To measure the impact of these workshops, post-workshop surveys were conducted to assess how attendee knowledge and familiarity with metadata standards increased after Ambassador events10. In less than a year, a total of 23 Ambassador-hosted workshops and presentations reached more than 800 researchers, and demonstrated improvement in participant recognition and practical experience with metadata standards (Fig. 1).

Fig. 1: The selection of the pilot cohort of NMDC Ambassadors, the locations of their affiliated institutions and the quantitative impact of the Ambassador Program.
figure 1

Eligibility criteria are described here. Publ. note: Springer Nature is neutral about jurisdictional claims in maps.

Due to the COVID-19 pandemic, the programme’s outreach strategy had to pivot from the envisioned in-person workshops to predominantly virtual options. Training was provided to Ambassadors by CSCCE in virtual event organization to enable switching to online-only training formats. Ambassadors implemented several CSCCE-proposed strategies including real-time polls, digital whiteboards and live chat, all of which helped to make virtual events more engaging and informative.

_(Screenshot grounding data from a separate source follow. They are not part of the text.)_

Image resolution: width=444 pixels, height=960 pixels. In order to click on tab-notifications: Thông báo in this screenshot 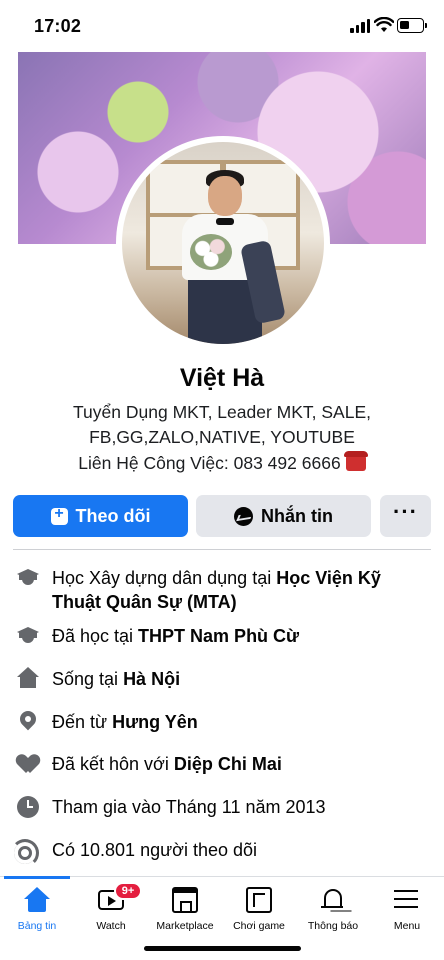, I will do `click(333, 907)`.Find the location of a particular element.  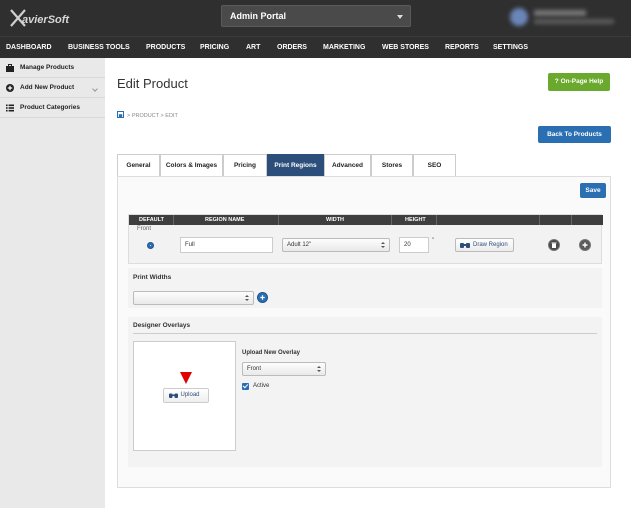

nav-products: PRODUCTS is located at coordinates (166, 48).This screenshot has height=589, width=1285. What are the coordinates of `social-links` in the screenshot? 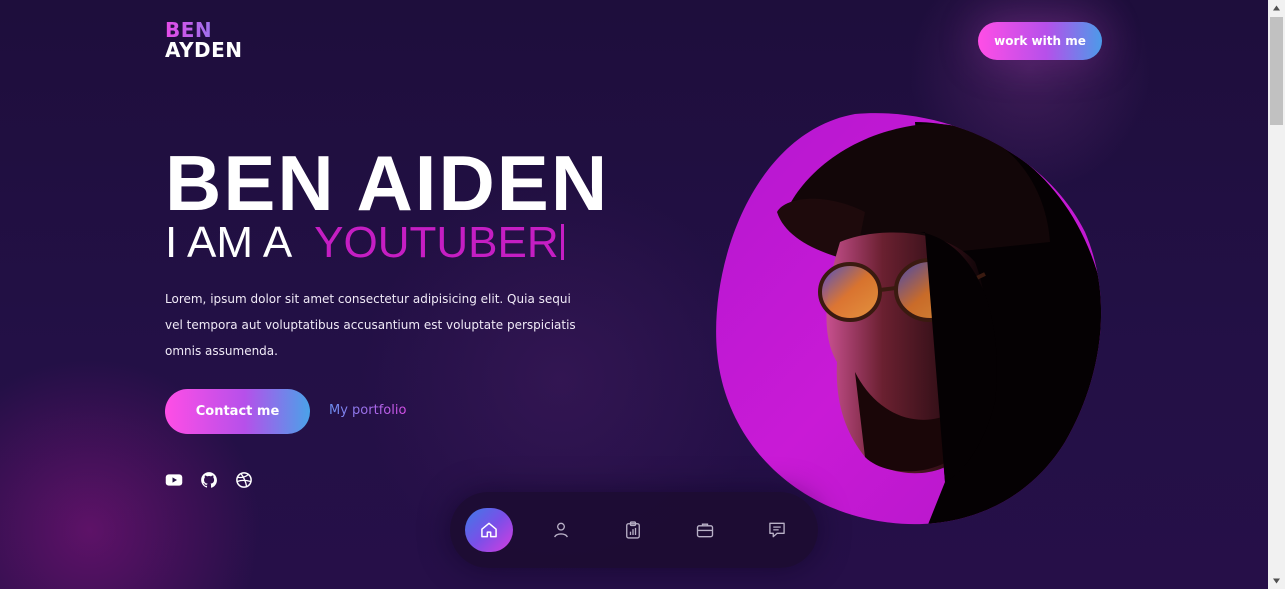 It's located at (209, 480).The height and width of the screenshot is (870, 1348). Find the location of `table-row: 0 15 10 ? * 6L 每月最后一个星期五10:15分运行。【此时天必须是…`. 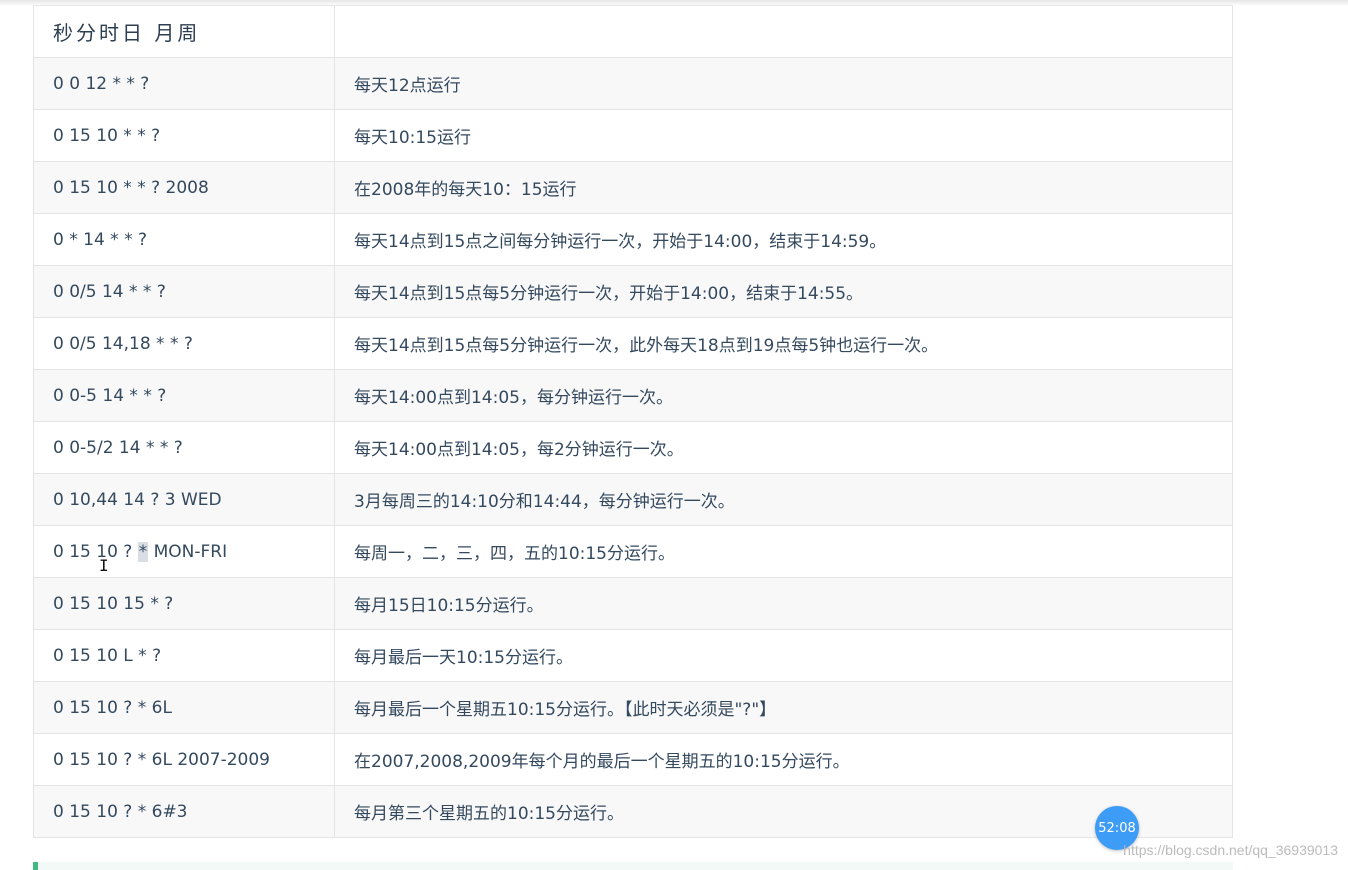

table-row: 0 15 10 ? * 6L 每月最后一个星期五10:15分运行。【此时天必须是… is located at coordinates (633, 708).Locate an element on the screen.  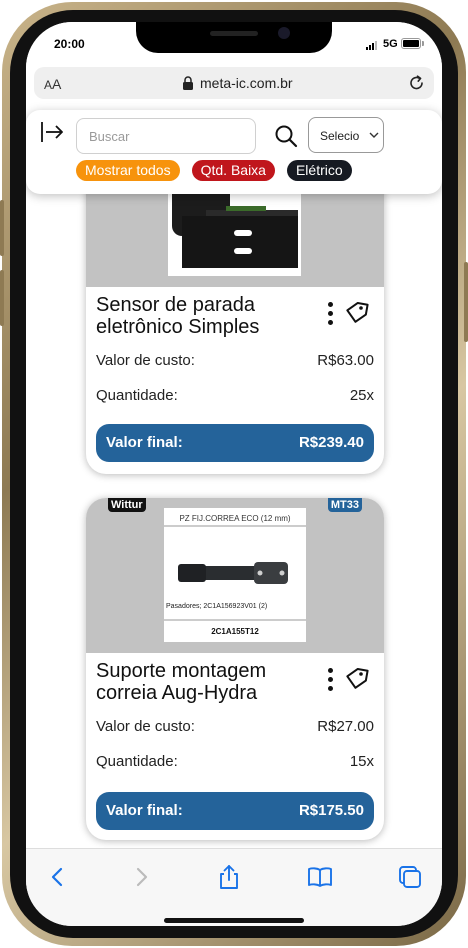
brand-badge: Wittur is located at coordinates (127, 505).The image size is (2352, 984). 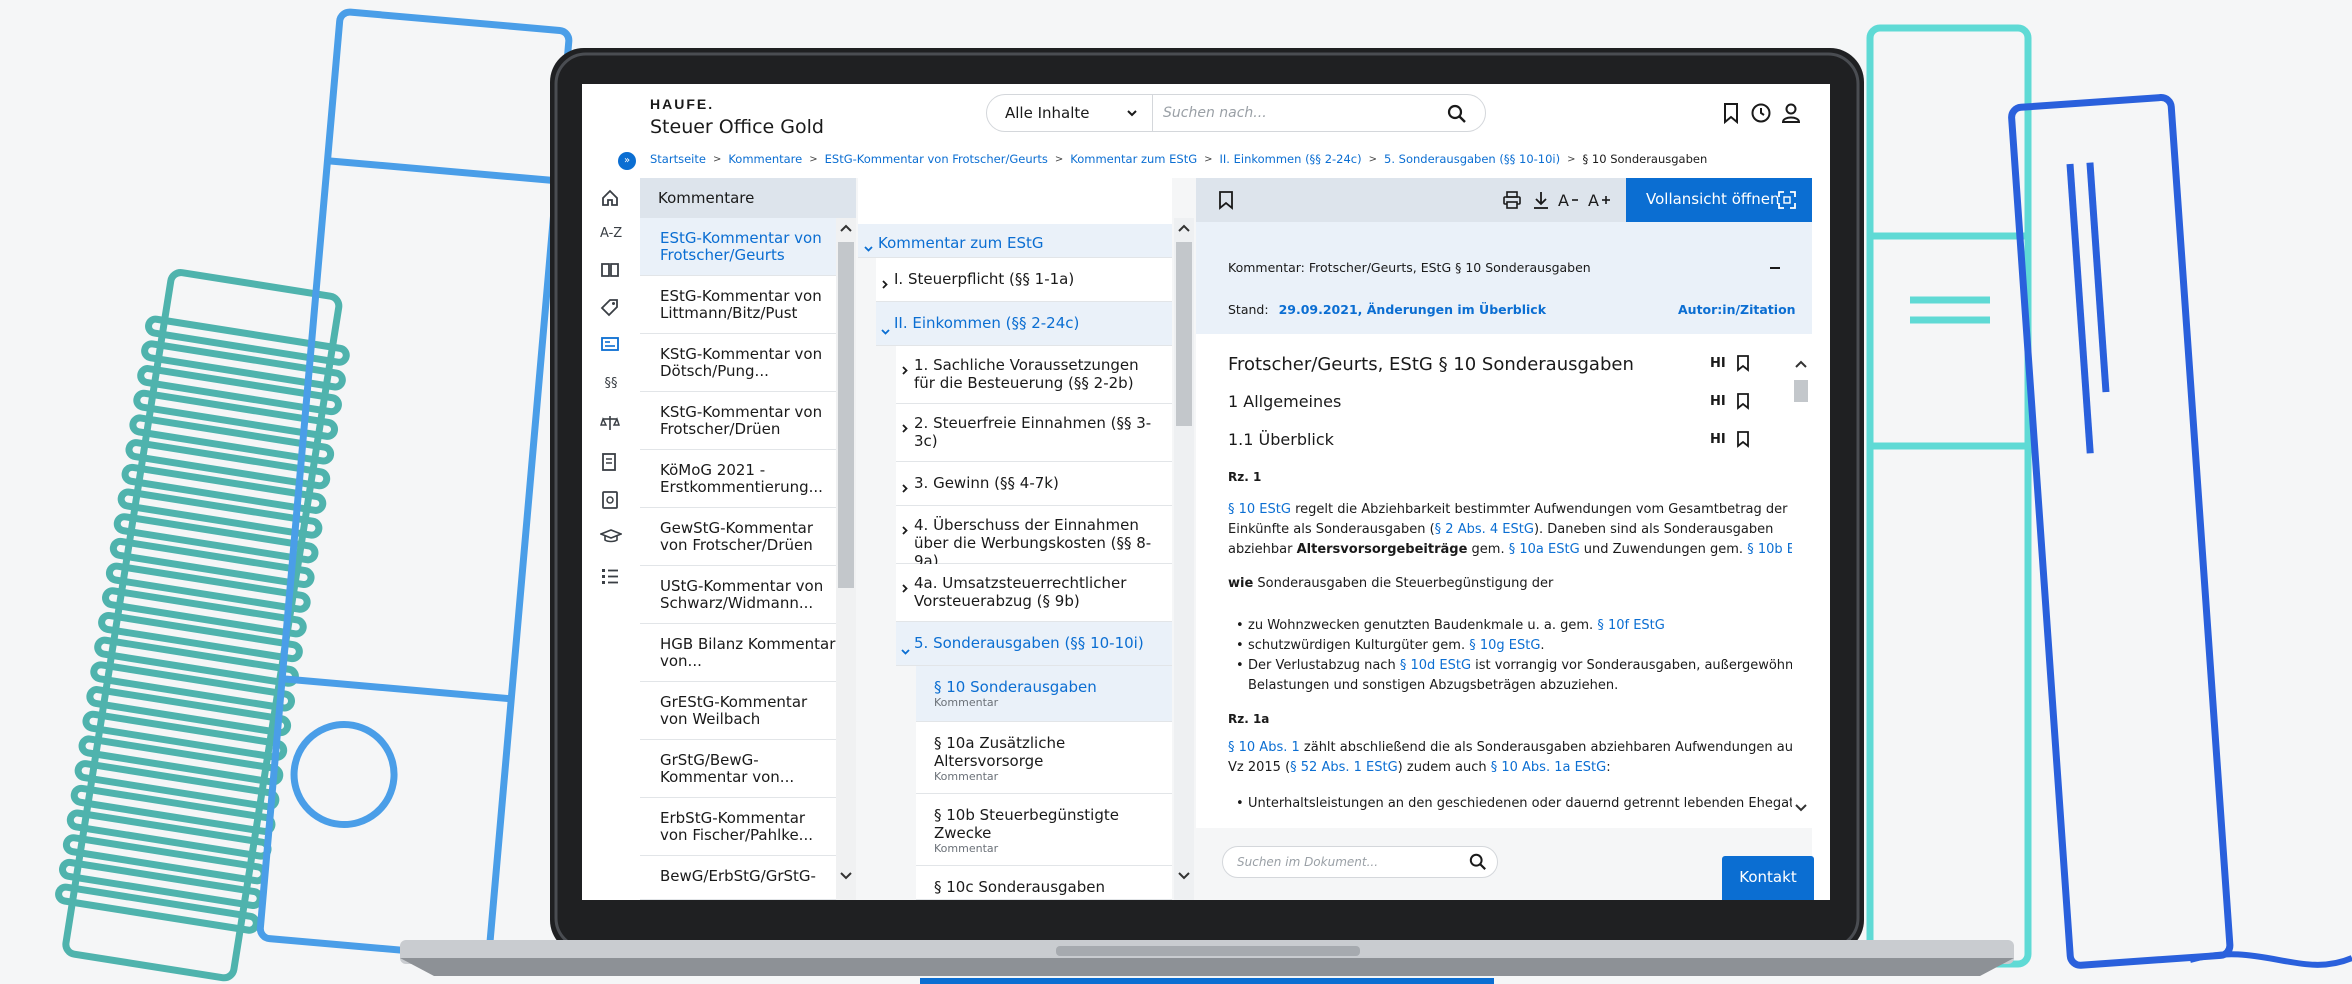 What do you see at coordinates (611, 199) in the screenshot?
I see `home-icon` at bounding box center [611, 199].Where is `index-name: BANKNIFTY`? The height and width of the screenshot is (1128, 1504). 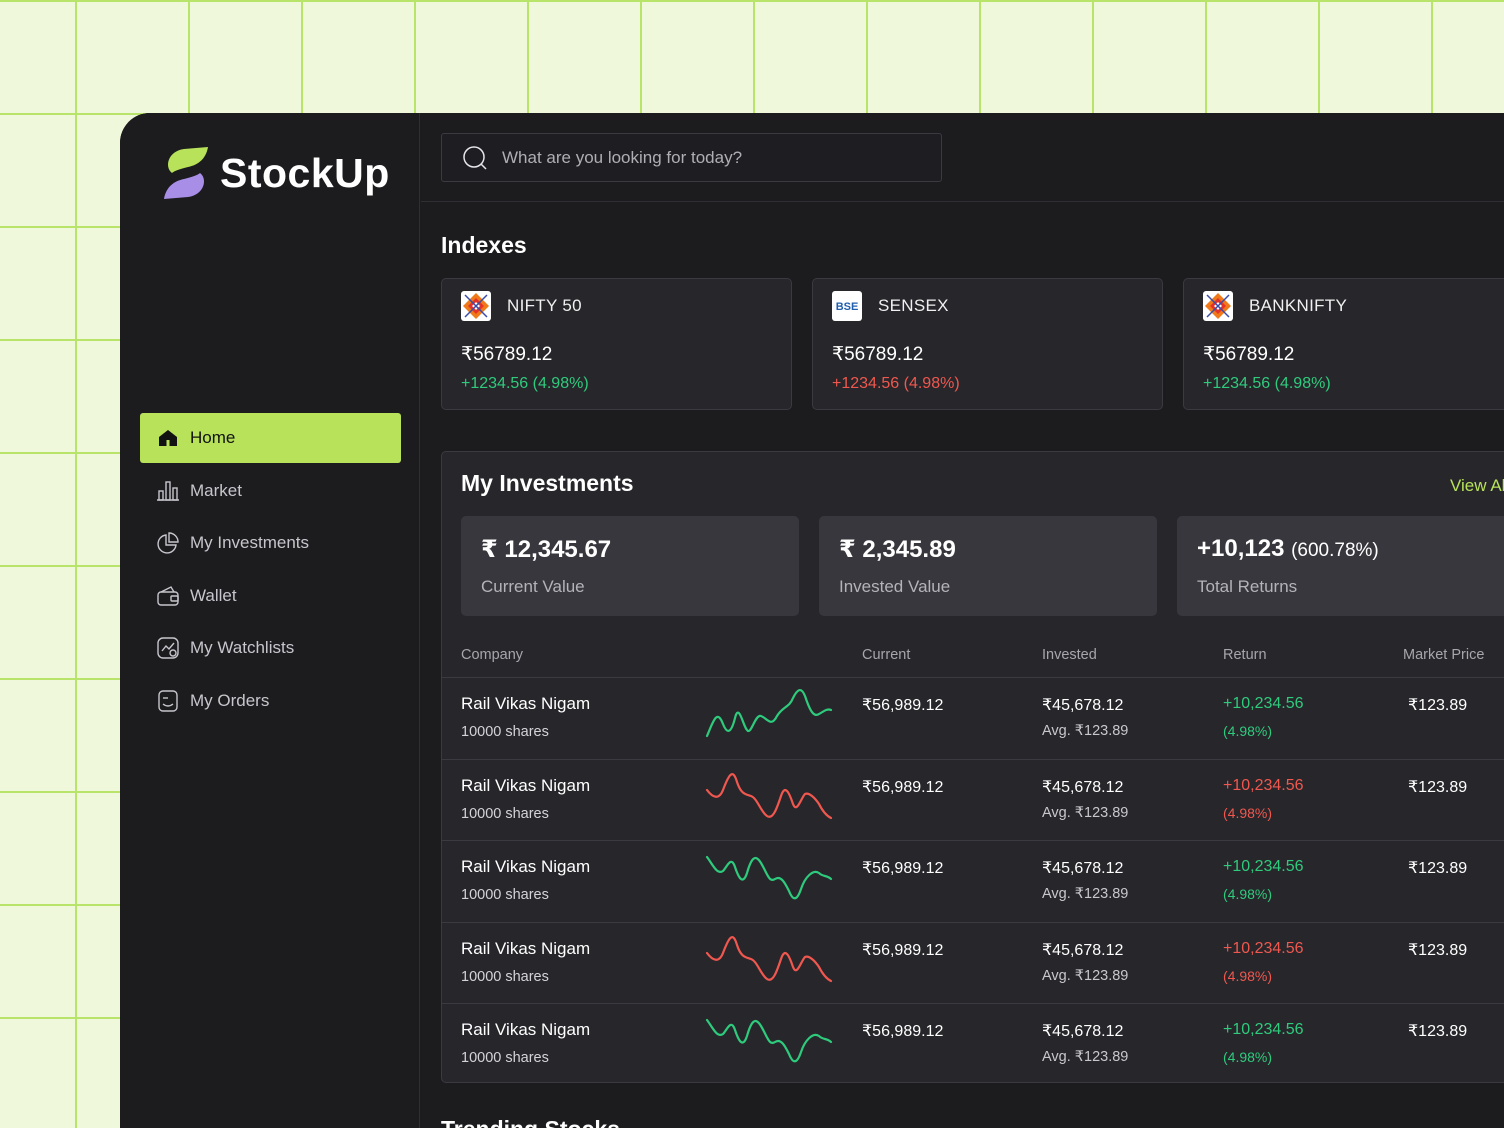
index-name: BANKNIFTY is located at coordinates (1298, 306).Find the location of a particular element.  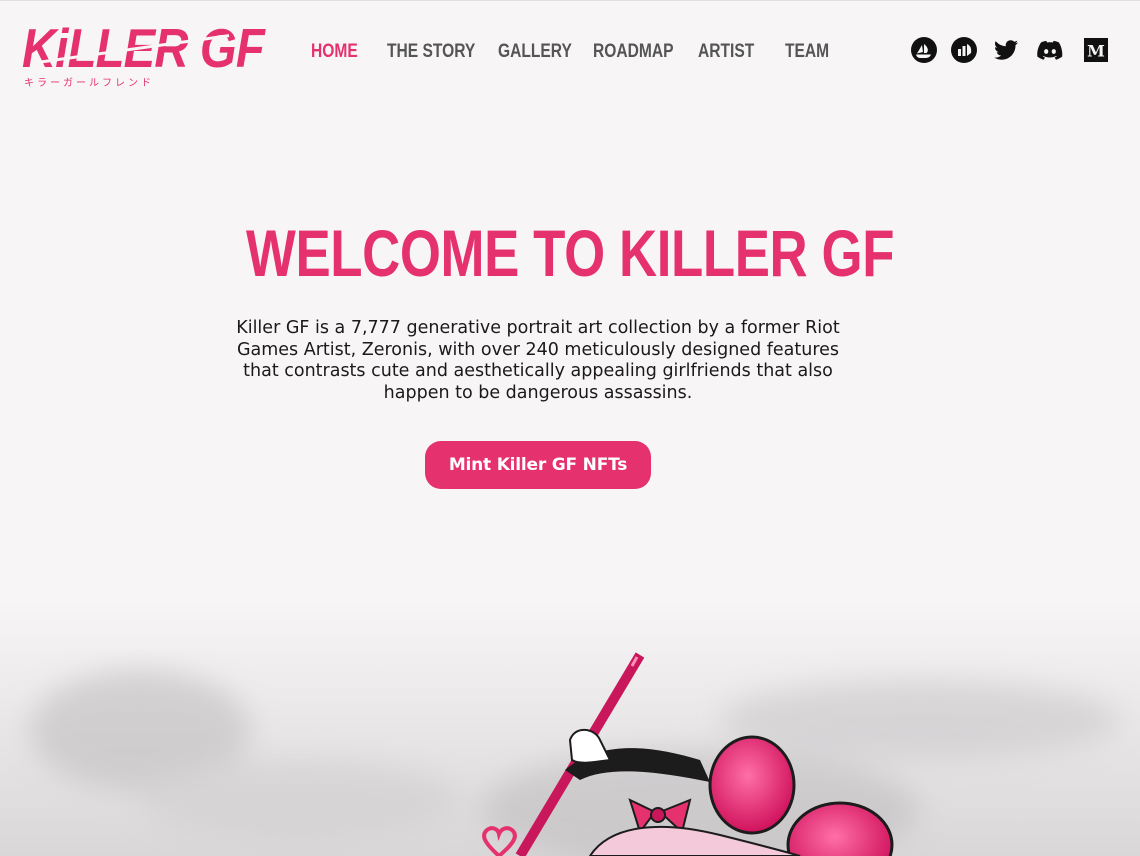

The NMDC continues to recruit 10–20 Ambassadors through this programme annually. Learnings from the first cohort provided the NMDC team with valuable insights for how to improve the programme moving forward. Feedback and recommendations collected from the Ambassadors during post-programme surveys and debriefing calls were summarized in a final report and presentation by CSCCE to the NMDC team. The Ambassadors wanted more guidance on choosing venues for workshops. Therefore, more comprehensive language was drafted and a list will be provided to future Ambassadors as a starting point for venue choices. Several Ambassadors communicated the benefits of having an NMDC team member present at their events to answer questions, especially regarding how metadata standards fit into the overall NMDC mission, and how metadata requirements form the basis of the NMDC Data Portal11. This feedback led to the NMDC team creating supplemental training materials for Ambassadors focused on how to talk about and answer questions relating to the NMDC. The Ambassadors also recommended having more variety in workshop content, therefore the programme scope was amended to include material on microbiome bioinformatics workflows and data reuse through the NMDC Data Portal, while continuing to include content on metadata standards.

The pilot cohort of the Ambassador Program demonstrated the advantages and practicality of a community learning model in microbiome research and biological data stewardship. Ambassadors were provided with extensive training from industry experts, they were able to hone their presentation and hosting skills, and they were given key opportunities to network and present at diverse venues. Equally, the Ambassadors advanced the NMDC mission and broadened the NMDC community network by reaching more researchers than would have been possible by NMDC team members alone.

The NMDC Ambassador Program will continue to evolve, and we hope that it will continue to increase awareness of, and proficiency with, data stewardship, leading to better use of microbiome datasets over time.